Sono presenti rappresentanti delle law enforcement di 15 Paesi membri dell’Unione Europea, tra cui l’Italia, e di altri paesi (Svizzera, Australia e Moldova) oltre a delegati INTERPOL, EUROJUST, Comitato Olimpico Internazionale e Consiglio d’Europa, mentre per il settore privato: UEFA, Tennis Integrity Unit e SPORTRADAR.

La delegazione italiana è costituita dal Responsabile dell’Ufficio Giochi e Scommesse del Servizio Centrale Operativo (SCO) della Direzione Centrale Anticrimine ed il Punto di Contatto Nazionale per il match-fixing del Servizio per la Cooperazione Internazionale di Polizia (SCIP) della Direzione Centrale della Polizia Criminale.

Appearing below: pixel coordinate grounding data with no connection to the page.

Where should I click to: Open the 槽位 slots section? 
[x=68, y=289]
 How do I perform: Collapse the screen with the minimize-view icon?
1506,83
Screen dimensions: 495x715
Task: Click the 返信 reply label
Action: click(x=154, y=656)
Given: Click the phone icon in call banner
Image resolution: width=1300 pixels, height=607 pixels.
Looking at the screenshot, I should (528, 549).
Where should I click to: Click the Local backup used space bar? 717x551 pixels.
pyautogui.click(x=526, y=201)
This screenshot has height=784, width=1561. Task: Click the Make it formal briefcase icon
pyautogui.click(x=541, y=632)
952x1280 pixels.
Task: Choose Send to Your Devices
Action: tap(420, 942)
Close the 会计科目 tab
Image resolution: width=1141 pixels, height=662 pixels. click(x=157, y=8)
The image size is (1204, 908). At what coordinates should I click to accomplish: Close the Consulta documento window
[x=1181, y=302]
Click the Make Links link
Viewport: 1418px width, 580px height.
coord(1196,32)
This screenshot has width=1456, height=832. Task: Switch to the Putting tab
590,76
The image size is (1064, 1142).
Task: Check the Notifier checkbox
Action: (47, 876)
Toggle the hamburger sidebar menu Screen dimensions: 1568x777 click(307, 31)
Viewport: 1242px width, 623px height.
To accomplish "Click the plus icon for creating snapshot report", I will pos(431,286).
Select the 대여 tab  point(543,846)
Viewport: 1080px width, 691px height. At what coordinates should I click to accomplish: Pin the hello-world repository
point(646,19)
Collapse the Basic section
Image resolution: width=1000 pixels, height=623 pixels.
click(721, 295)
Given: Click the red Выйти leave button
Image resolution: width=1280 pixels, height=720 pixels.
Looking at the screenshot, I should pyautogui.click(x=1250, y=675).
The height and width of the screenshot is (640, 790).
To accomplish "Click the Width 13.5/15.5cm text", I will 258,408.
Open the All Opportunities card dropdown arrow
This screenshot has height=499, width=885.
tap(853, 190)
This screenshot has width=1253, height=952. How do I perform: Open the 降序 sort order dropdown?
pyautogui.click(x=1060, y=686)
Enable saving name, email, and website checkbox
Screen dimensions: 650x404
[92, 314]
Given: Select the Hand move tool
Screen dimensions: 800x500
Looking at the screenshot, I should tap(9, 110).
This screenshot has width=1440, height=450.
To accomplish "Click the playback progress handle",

Nell’ambito del consesso, in cui è stato illustrato come la corruzione nello sport rappresenta un fenomeno sempre più di appannaggio delle organizzazioni criminali transnazionali, è stato presentato il sistema di prevenzione e contrasto del Dipartimento della Pubblica Sicurezza al match fixing ed alle frodi sportive.

Sistema che, condiviso da EUROPOL, è improntato su un approccio sempre più globale, e si sviluppa attraverso un’implementazione della cooperazione internazionale e della collaborazione con tutti gli operatori del mondo sportivo, anche privati.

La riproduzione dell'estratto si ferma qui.